╭─ READING PASSAGE

The VLM processes multi-view robot images and language instructions, while the action expert takes robot state and predicts action chunks. The two branches interact through shared self-attention, so semantic understanding and action generation are coupled layer by layer.
For action prediction, the model uses Flow Matching to generate smooth continuous robot actions.
It also supports a depth-enhanced version, where visual queries output are aligned with LingBot-Depth encoded tokens through a distillation loss, injecting stronger spatial priors into the policy.

The released repo provides both depth-free and depth-distilled 4B checkpoints.
Training
LingBot-VLA is pretrained on about 20,000 hours of real-world teleoperated data collected from 9 dual-arm robot embodiments. The data is segmented into motion clips, and task / subtask instructions are annotated with a large VLM to provide language supervision.
The training objective is conditional flow matching over action chunks, with a pretraining action horizon of 50 steps.
On the systems side, the codebase uses FSDP/FSDP2-style sharding, mixed precision, FlexAttention, and torch.compile style operator fusion to improve throughput and scalability.
Inference
At inference time, LingBot-VLA takes multi-view robot images, a language instruction, and the robot’s current state, then predicts a chunk of continuous actions for control. The VLM provides the observation conditioning, and the action expert outputs the motion trajectory.
In practice, there are two variants:
- LingBot-VLA w/o depth
- LingBot-VLA w/ depth.
The depth version adds spatial information distilled from LingBot-Depth, which is meant to improve robustness on manipulation tasks that require stronger geometric reasoning.
Experiments
The paper evaluates LingBot-VLA on a large real-world benchmark built from 25 robots, 3 commercial platforms, and 100 manipulation tasks, using 130 post-training episodes per task and reporting Success Rate (SR) and Progress Score (PS).
LingBot-VLA outperforms strong baselines on both real-world and simulation benchmarks, and the depth version performs best overall.

Two additional findings are emphasized.
First, performance keeps improving as pretraining data scales from 3,000 to 20,000 hours, with no clear saturation yet.

Second, their training framework reaches 261 samples/s/GPU on 8 GPUs, reported as about 1.5×–2.8× faster than existing VLA-oriented codebases depending on the base VLM. (depending on the relied VLM base model)
LingBot-World
Problem
LingBot-World starts from a simple observation: current video generators can produce short, impressive clips, but they are still poor world simulators. They often lack persistent state, causal consistency, long-horizon memory, and real-time controllability, which makes them weak for embodied AI, games, and simulation.
Compared with earlier world models, LingBot-World is notable because:
- it is designed as an interactive world simulator, not just a short video generator, with action or camera control built into the generation process.
- it explicitly targets long-horizon consistency and spatial memory, so the scene can stay coherent over much longer rollouts.
- it uses a three-stage pipeline to move from a pretrained video generator to a controllable world model and then to a real-time causal model.
- it combines a MoE Diffusion Transformer with few-step distillation, which helps keep quality high while reducing latency for live interaction.
Model Details
LingBot-World is an open-source action-conditioned world model built on top of a pretrained video generator. Its core model follows a Diffusion Transformer with a Mixture-of-Experts design:
- one expert focuses on coarse global structure at high noise levels,
- another refines fine details at low noise levels.

╰─

> PROBLEM DETAILS
Resume the overview of the LingBot models after its last line, continuing the Model Details section on LingBot-World. The data that comes after this text is separate material.

╭─ GIVEN MATERIAL

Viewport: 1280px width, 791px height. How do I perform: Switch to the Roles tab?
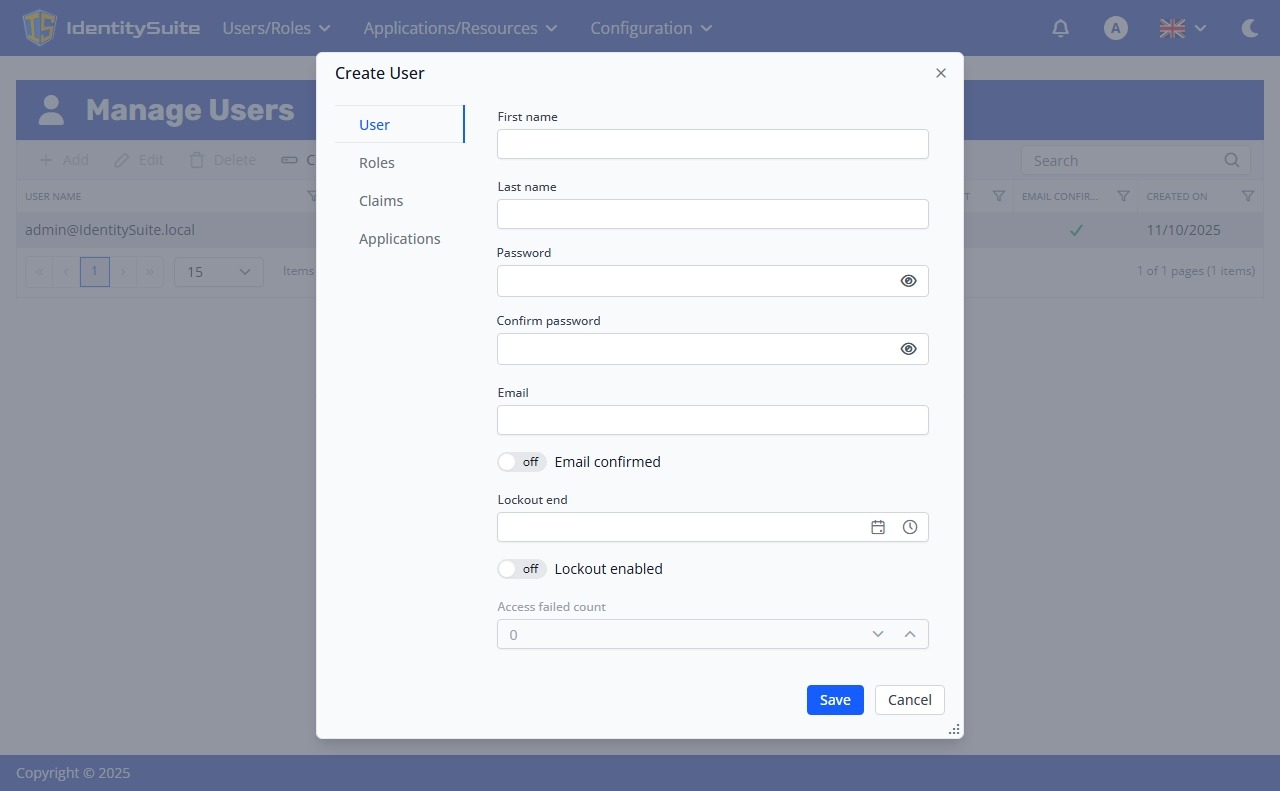click(377, 162)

╰─

> FINAL RESULT
Together they form a 28B-parameter model, while only one expert is active at each denoising step, keeping inference cost closer to a dense 14B model.

The model takes an image or short video, noisy video latents, and optional action signals as input. Inside each DiT block, self-attention handles spatiotemporal coherence, action signals are injected through a Plücker encoder + adaptive normalization, and text is added through cross-attention.
The released variants in the official repo include:
- LingBot-World-Base (Cam) for camera-pose control
- LingBot-World-Base (Act) for action control.
Training
The training pipeline has three stages: pre-training, middle-training, and post-training.

First, LingBot-World initializes from a strong open-domain video generator model to get a general video prior for high-fidelity synthesis.
Second, it is middle-trained as a bidirectional world model on specialized data to learn long-term consistency, spatial memory, and action controllability.
Third, it is post-trained into a causal autoregressive model for real-time interaction. The illustration is as follows:

Its data engine combines curated open-domain videos, game data with synchronized actions and camera trajectories, and Unreal Engine synthetic videos with precise poses. The data is further enriched with hierarchical captions so the model learns both static scene semantics and dynamic evolution.
During middle training, it uses progressive curriculum learning from about 5 seconds to 60 seconds, plus both image-to-video and video-to-video objectives. For action control finetuning, the main DiT blocks are frozen and only the added action adapter layers are updated.
Inference
At inference time, LingBot-World generates future video from an initial image or video, a text prompt, and optional camera or action signals. The base model can run with or without control signals; with control, it follows the provided trajectory or action sequence to produce a controllable visual world. The GitHub examples show 480P and 720P generation, and suggest increasing frame count to reach around one minute at 16 FPS if memory allows.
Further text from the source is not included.